→ **Available records**
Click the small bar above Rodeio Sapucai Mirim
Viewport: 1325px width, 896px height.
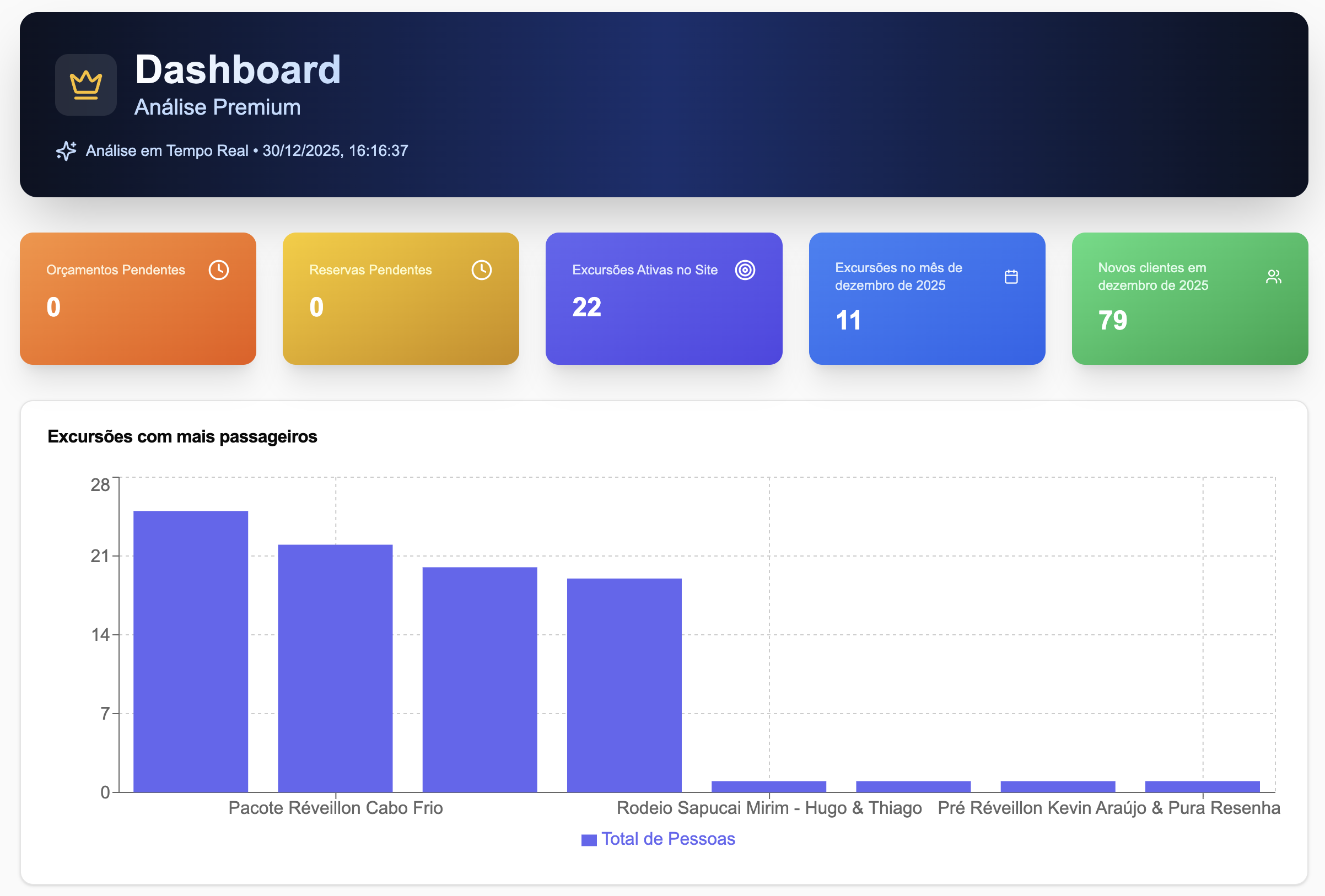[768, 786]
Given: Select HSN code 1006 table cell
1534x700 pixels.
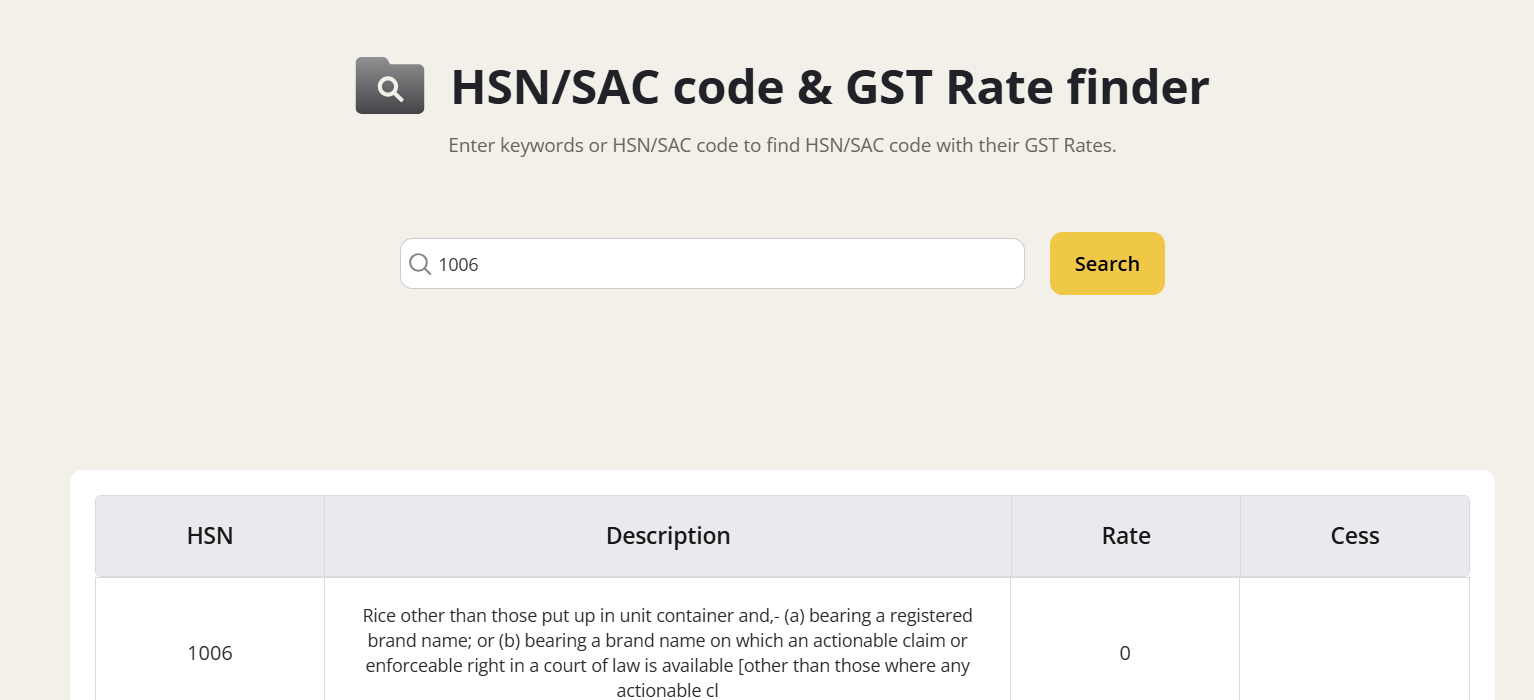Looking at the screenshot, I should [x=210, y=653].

==

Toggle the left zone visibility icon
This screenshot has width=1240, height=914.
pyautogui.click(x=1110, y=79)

--

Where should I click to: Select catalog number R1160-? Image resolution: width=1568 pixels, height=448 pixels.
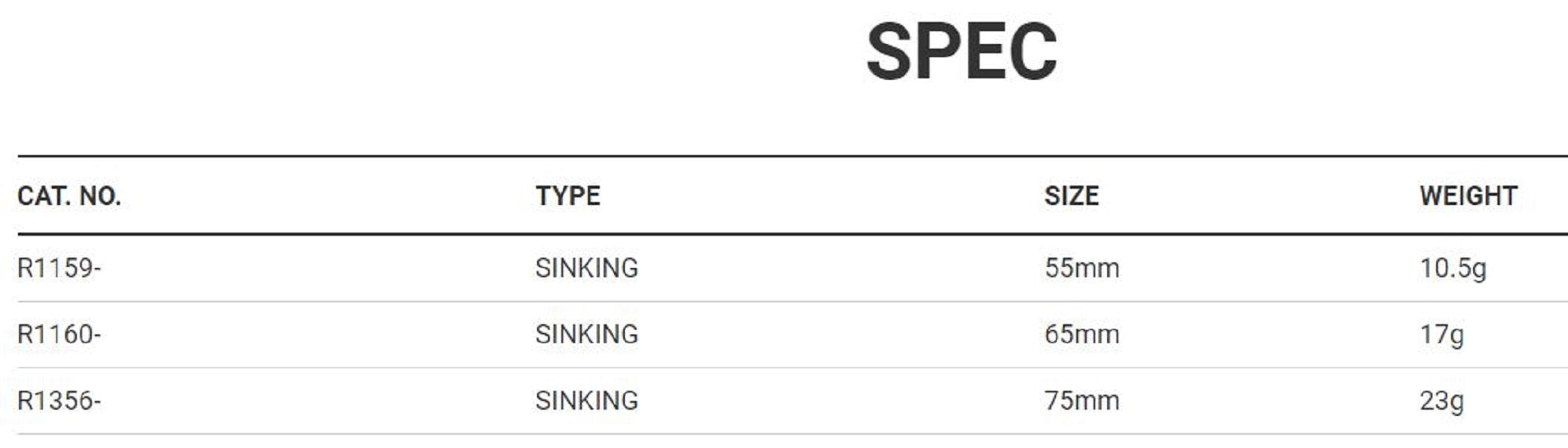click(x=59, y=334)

→ **Challenge**
Can you quote the listing lines starting at the one containing "Click the small" and ending at the one containing "Looking at the", with both of those lines included? Leave the pictures out of your answer.

→ **Solution for this exercise**
Click the small bar above Rodeio Sapucai Mirim
Viewport: 1325px width, 896px height.
[768, 786]
Given: Select HSN code 1006 table cell
1534x700 pixels.
Looking at the screenshot, I should [x=210, y=653].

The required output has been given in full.